= Exercise instructions =
Please retype, word for word, the line containing "Task: Click the" and every line after it through the end of the records, leaving out all pictures.

************

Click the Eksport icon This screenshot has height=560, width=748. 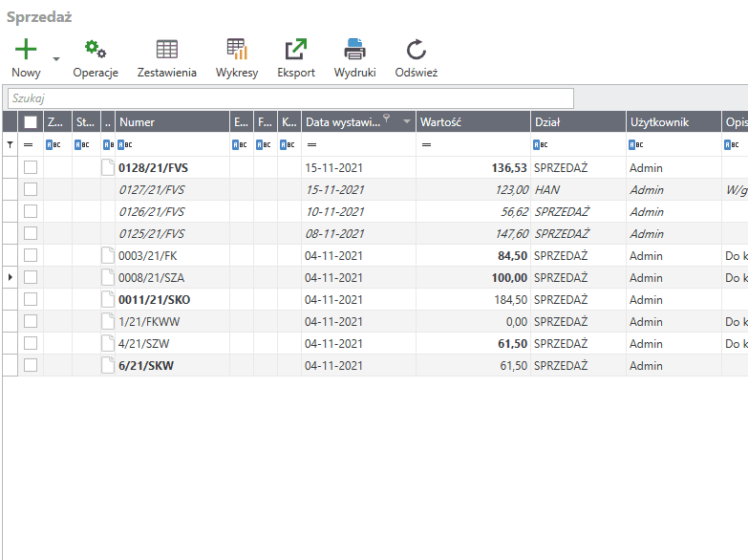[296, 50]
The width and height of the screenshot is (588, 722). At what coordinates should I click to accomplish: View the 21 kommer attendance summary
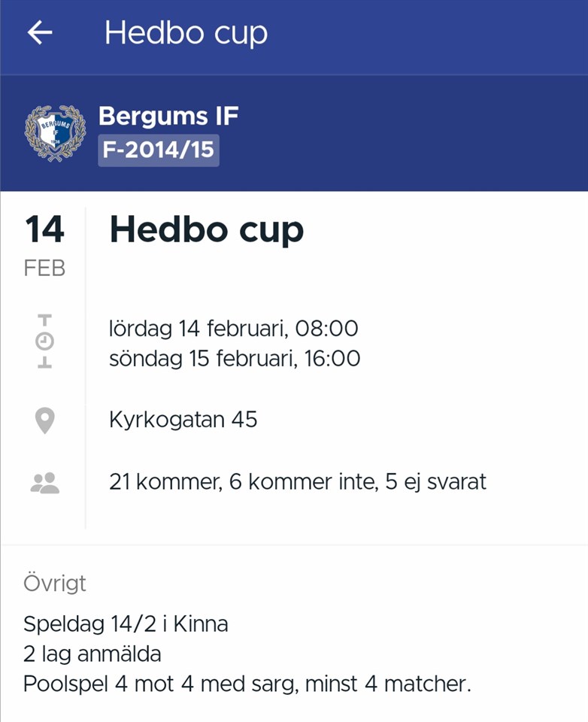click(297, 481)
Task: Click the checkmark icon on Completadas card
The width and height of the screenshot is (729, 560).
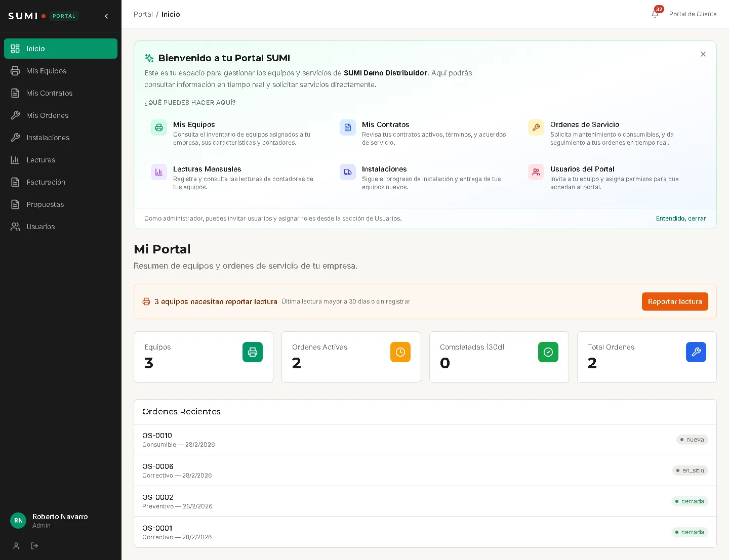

************

= Your response =
Task: Click the checkmark icon on Completadas card
The width and height of the screenshot is (729, 560).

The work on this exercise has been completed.